象牙取引の中止
アフリカ諸国は象牙の取引に関して、歩み寄りの合意に達しました。ボツワナと、ナミビア、南アフリカおよびジンバブエは少なくとも2年間、象牙取引を遅らせることに同意しました。この合意は、広く行われている象の殺生を防ぐために有効なシステムが整うまで続くことになるでしょう。
今回の歩み寄りは、アフリカ南部の4カ国とケニヤとインドの間で行われました。150カ国の代表者が象牙取引の再開提案の討議をする少し前に発表されました。その代表者たちは、CITESとして知られる「絶滅のおそれのある野生動植物の種の国際取引に関する条約」の締結国です。彼らは先月ケニヤのナイロビで会議を開きました。
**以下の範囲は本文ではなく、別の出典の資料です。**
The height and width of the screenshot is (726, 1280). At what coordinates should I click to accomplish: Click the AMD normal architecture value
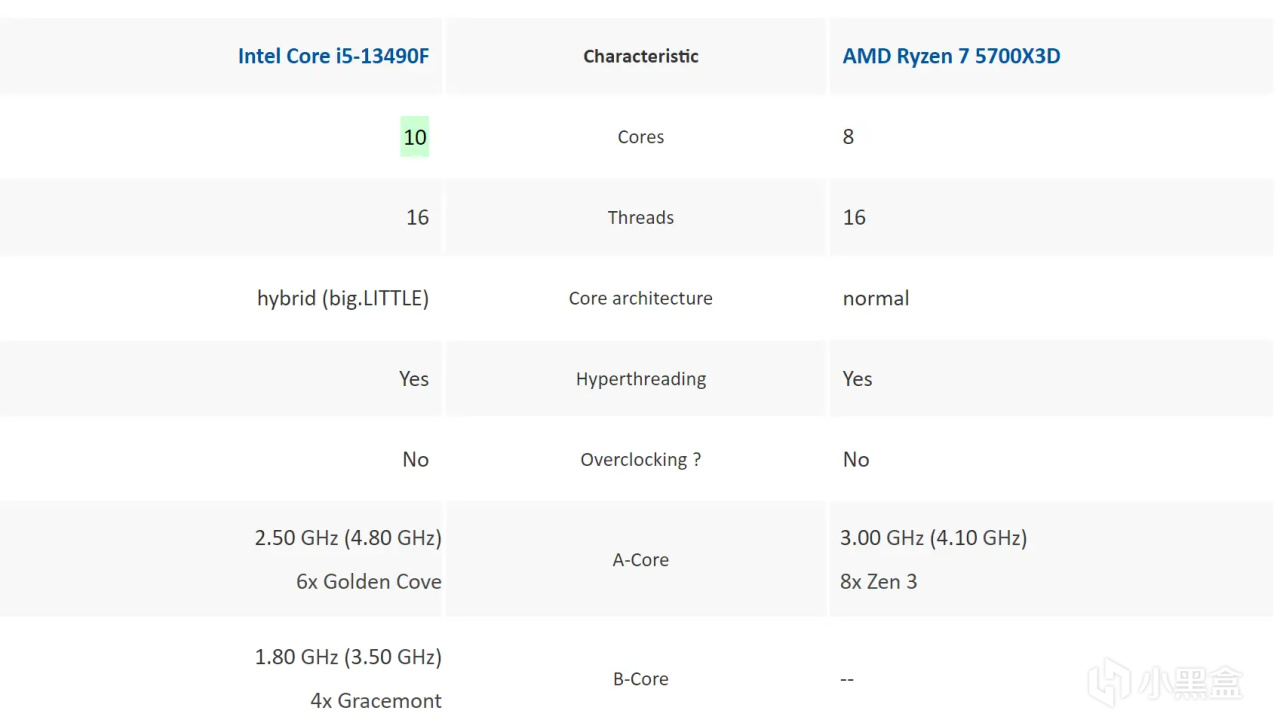pyautogui.click(x=875, y=298)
アフリカ南部の4カ国が象牙の限定取引の承認を要求していました。しかしケニヤとインドおよびほとんどの野生生物保護団体がこの動きに強く反対しました。彼らは、象の牙、皮および肉の全ての取引を禁止することを望んでいました。しかしながら、アフリカ南部の4カ国は象の皮と肉を取引することが認められます。この(皮と肉の)取引は象の総数に深刻な影響を与えると考えられていません。
1980年代、アフリカの象の半数がその高価な象牙のために殺されました。CITES委員会が1989年に象取引の全面禁止を宣言してやっと象の殺生が止まりました。その後現在まで、特に、アフリカ南部の国々で象の数が元どおりになってきました。
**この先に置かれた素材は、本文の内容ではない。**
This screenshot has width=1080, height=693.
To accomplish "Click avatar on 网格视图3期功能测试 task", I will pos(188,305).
昨年、CITESは、ボツワナ、ナミビア、ジンバブエが日本へ500万ドル相当の象牙を試験的に販売することを承認しました。
最近のCITES会議において、その(試験的販売を許可された)3カ国と南アフリカが年間の象牙販売を承認するよう要求しました。これらの国々は、自国の象の数は限定販売ができるほどに増えていると述べました。彼らは、そのような販売は象の保護区域への財政支援となると述べました。
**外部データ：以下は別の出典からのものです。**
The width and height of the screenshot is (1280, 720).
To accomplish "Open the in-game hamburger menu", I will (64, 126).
しかしケニヤとインドは、昨年の象牙販売は非合法な象取引の増加を招いたと述べました。そして彼らは、アフリカの他の地域がその影響を受けたと述べました。アフリカ南部地域の国々はこれらの主張に異議を唱えています。
対立する双方は、少なくとも2-3年後に開催するつぎのCITES会議まですべての象牙販売を停止することに合意しました。それまでの間、彼らは広く行われている象の殺生を防ぐのに役立つ有効なシステムを作り、象牙のために殺されている象の数を注意深く観察する予定です。